§ **PROBLEM DESCRIPTION**: Quote all of the data exactly as given. Skip every picture it contains.

......

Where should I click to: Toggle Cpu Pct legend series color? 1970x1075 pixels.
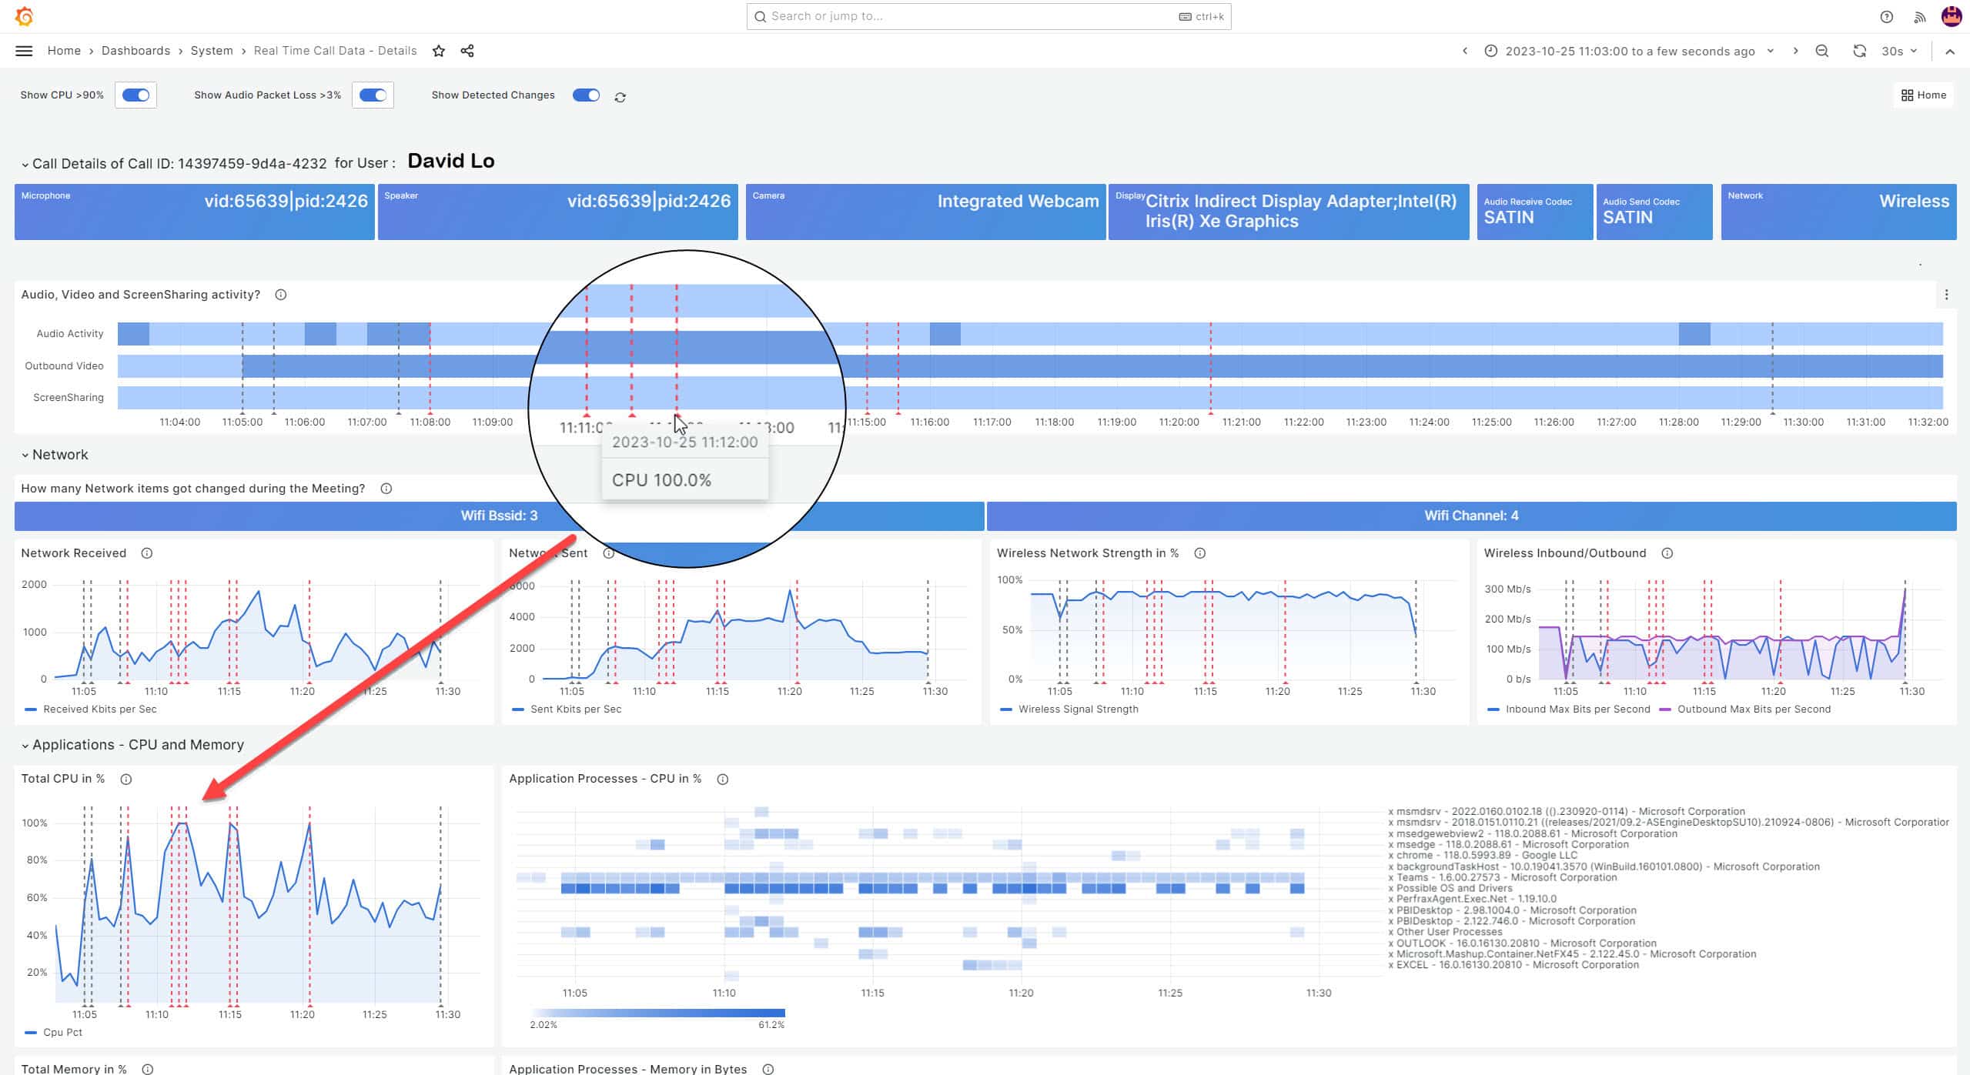(x=31, y=1033)
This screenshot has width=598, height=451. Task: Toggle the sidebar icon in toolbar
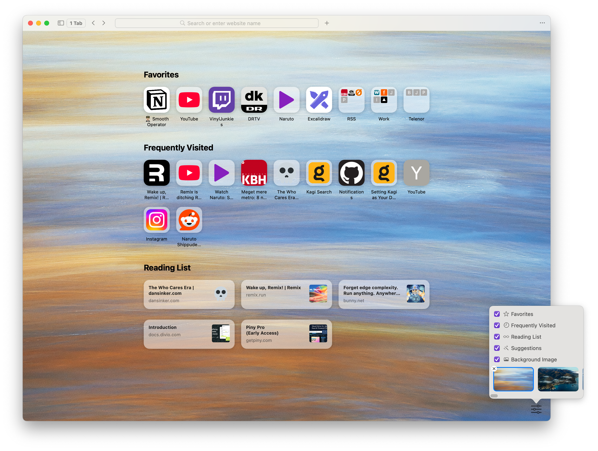pos(61,23)
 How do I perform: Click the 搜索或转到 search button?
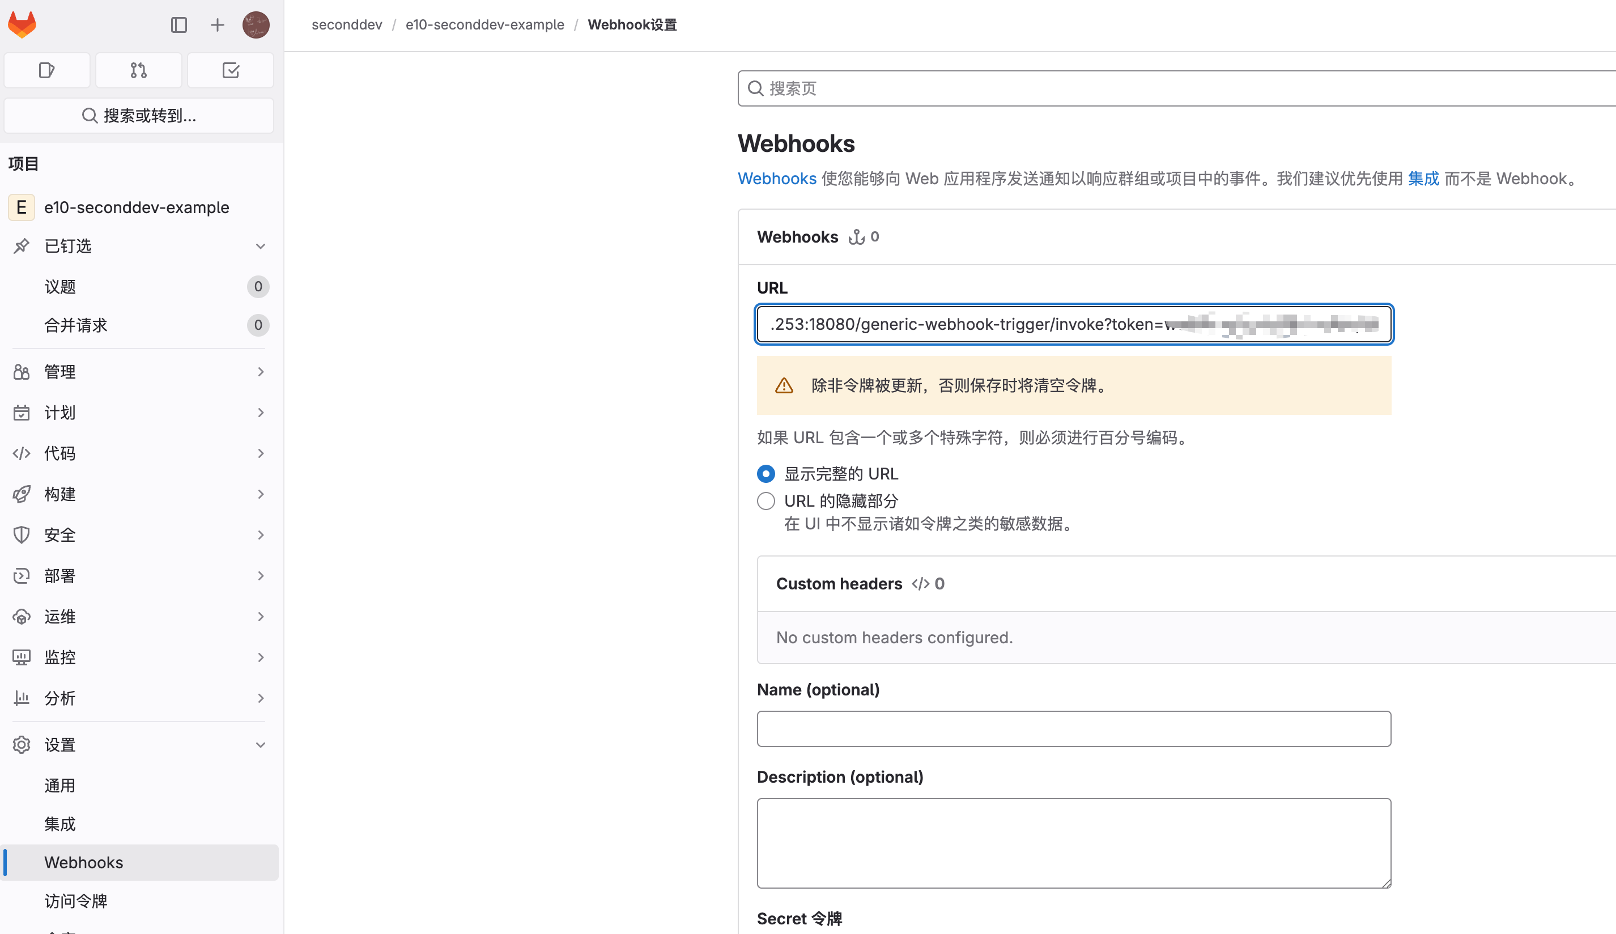click(x=139, y=115)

......

§ **RESULT**:
Where should I click to: Toggle Cpu Pct legend series color? 1970x1075 pixels.
(x=31, y=1033)
This screenshot has width=598, height=451. Task: Toggle the sidebar icon in toolbar
pos(61,23)
 How do I perform: Click the 搜索或转到 search button?
click(x=139, y=115)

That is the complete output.